In CMake, it’s important to understand variables and data types work very differently than perhaps any other language. All variables in CMake are strings. Lists in CMake are strings which contain the separator ; . Variables are created and destroyed using the set() and unset() functions. Below is an example of creating a list and printing it.
set(some_var "a" "b" "c")
message("${some_var}")This will print
a;b;cAbove is another important feature of CMake, variable access. After a variable is created via the set() function, it’s value can only be accessed via the syntax ${var} . This is because, in CMake, everything is a string. Even unquoted values are strings. The statement message(hello) , treats hello as a five character string.
Now, to build our library, we must add the following to the build file, CMakeLists.txt:
set(FOO_SOURCES some.cpp)
add_library(foos STATIC "${FOO_SOURCES}")In the call to add_library() , the source variable is accessed via the ${} syntax. However, we also pass in another argument, SHARED . This tells CMake whether we want a static library or shared library.
Adding the executable
Now that we have added a library to the build file, we can expand the file to include instructions on building an executable and linking our library to that executable. Let’s make up a simple C++ file, main.cpp , that calls a function from our library:
#include "some.h"int main(int argc, char const* argv[]) { someFunc(); // defined in some.cpp
return 0;
}
Then, we can add to the build file the following:
add_executable(foot main.cpp)
target_link_libraries(foot foos)The add_executable function works very similarly to add_library it takes in a name variable and a list representing the source files. In this case, since we know our executable only has one additional source file, we don’t need a separate variable to represent the sources as a list, we can just pass it in directly. The target_link_libraries function takes a target as the first argument, and then a list of other targets that must be libraries, to like to the first argument.

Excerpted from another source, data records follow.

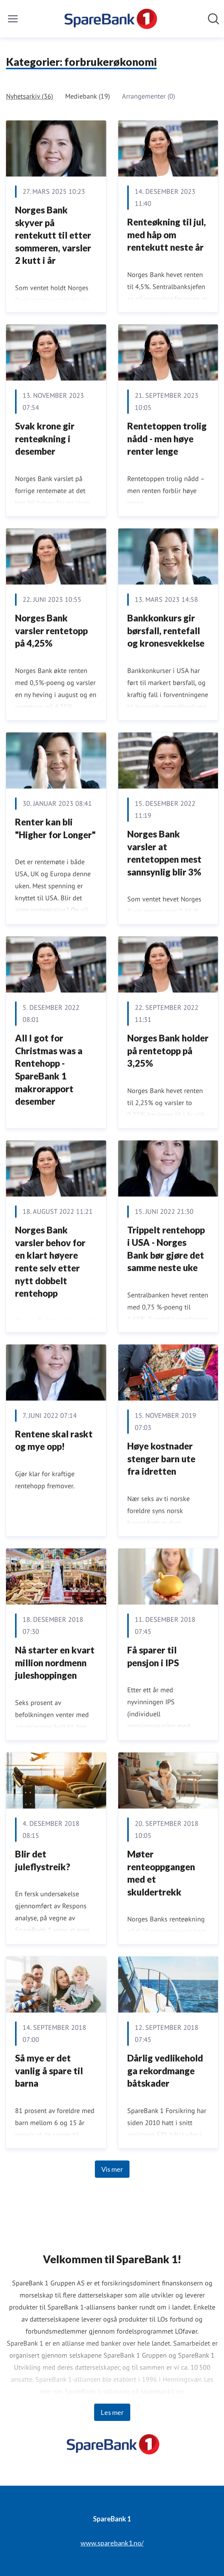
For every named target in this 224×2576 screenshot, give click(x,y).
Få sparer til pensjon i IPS (153, 1656)
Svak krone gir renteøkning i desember (45, 438)
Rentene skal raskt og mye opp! (54, 1440)
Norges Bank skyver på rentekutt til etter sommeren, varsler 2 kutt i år (53, 235)
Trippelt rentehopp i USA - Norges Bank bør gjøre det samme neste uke (166, 1248)
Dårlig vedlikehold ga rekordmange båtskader (165, 2070)
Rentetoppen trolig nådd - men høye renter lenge (167, 438)
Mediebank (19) (87, 96)
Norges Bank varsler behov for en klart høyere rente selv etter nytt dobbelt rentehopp (50, 1261)
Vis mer (112, 2169)
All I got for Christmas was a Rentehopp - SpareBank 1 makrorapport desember (48, 1069)
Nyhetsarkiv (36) (29, 96)
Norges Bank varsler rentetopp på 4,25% (51, 630)
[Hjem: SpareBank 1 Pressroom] (109, 19)
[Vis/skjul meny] (13, 18)
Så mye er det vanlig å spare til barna (49, 2070)
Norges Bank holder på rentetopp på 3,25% (168, 1050)
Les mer (112, 2412)
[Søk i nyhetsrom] (213, 19)
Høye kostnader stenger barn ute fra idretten (161, 1458)
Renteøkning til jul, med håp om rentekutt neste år (166, 234)
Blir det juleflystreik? (42, 1860)
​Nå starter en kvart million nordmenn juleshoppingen (54, 1662)
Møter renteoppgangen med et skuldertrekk (161, 1872)
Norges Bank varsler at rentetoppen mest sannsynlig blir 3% (164, 852)
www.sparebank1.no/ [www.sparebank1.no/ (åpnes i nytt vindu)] (112, 2543)
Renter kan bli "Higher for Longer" (55, 828)
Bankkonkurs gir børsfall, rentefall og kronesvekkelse (165, 630)
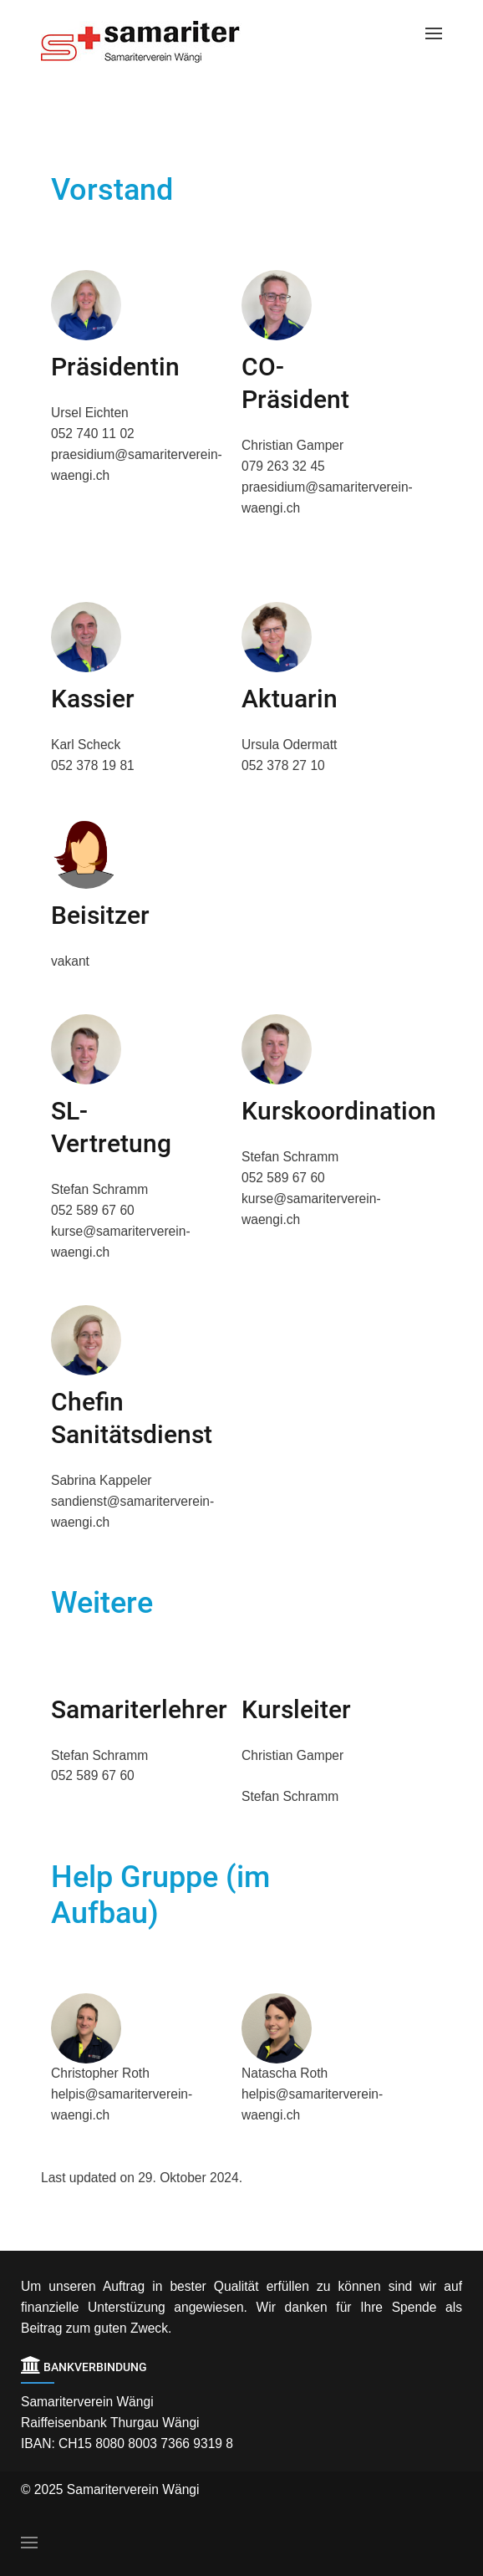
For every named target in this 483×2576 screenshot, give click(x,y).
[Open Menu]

In CMake, a “target” is an object that is built by the resulting build system that CMake produces. In this example, both the library and the executable are build targets. In more complicated projects, custom targets are sometimes used to represent the creation of files needed by the built project. But for now, lets just stick to the basic build targets.
Putting it all together
Now that the process of writing a CMakeLists.txt file has been discussed, we can jump into running CMake and then using the build system generated by CMake to compile our code. If you don’t have CMake currently installed on your system, you can typically install it by running brew install cmake if you have home brew. Otherwise, try this link.
CMake is typically run in an empty directory, that references the path the CMakeLists.txt root file is in. For example, if one is currently in the directory of the project, these commands are often used:
mkdir build
cd build
cmake ..This will run CMake, and get it to produce build files in the current directory. It will print out a lot of information, pertaining to the compiler it detected and is using to generate these files for.

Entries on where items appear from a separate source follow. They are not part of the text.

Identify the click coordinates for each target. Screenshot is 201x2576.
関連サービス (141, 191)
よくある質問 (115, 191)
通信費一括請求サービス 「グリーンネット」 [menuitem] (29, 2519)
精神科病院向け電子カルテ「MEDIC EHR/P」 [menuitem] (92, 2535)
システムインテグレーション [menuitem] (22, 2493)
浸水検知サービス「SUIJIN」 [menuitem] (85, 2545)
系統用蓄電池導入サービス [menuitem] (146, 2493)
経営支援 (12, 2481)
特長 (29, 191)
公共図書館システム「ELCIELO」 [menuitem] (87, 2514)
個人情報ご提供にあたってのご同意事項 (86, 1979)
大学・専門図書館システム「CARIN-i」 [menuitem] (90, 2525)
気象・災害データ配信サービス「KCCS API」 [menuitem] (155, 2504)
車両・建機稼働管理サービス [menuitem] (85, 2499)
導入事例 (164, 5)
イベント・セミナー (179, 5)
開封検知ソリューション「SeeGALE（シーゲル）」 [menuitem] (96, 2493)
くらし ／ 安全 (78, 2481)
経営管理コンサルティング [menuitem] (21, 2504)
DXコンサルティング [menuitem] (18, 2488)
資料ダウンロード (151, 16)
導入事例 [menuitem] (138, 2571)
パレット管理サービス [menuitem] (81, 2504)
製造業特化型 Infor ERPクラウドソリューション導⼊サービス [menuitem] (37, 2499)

Next, you will actually run the files CMake generated and compile the project. If you are on MacOS or Linux, you will run make . If you are on windows, you will typically run msbuild ALL_BUILD.vcxproj . This will cause the compiler to run and try to compile your code. Note: this might fail if your code has syntax errors or otherwise is incorrectly written. CMake does not detect or check language syntax, it is only concerned with the build process.

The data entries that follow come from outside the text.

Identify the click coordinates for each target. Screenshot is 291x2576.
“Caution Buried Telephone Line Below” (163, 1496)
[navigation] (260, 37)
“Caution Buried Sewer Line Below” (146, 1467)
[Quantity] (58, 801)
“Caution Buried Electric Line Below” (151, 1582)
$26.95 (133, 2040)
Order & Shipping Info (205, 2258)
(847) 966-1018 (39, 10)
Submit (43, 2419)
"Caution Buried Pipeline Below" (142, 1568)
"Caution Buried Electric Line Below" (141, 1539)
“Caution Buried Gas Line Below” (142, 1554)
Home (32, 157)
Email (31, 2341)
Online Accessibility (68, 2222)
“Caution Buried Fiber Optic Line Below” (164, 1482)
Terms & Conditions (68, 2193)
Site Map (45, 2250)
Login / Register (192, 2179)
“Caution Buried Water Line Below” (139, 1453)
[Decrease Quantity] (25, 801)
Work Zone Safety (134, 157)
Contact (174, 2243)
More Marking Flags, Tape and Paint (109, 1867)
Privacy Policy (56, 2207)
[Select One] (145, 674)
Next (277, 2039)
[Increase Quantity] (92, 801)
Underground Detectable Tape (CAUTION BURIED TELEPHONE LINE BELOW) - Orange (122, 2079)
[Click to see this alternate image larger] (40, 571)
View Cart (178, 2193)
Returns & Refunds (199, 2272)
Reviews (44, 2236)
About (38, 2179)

That’s all! Hopefully by now, you feel comfortable in CMake to the point you can write your own build files, and create simple projects in C++ using it. CMake, overall, is a vast framework with many specialized components that can help build almost any C++ project. As you advance and get more familiar with it, you will likely need more advanced and sophisticated CMake, like having multiple subdirectories, or adding in 3rd party libraries as dependencies to your project.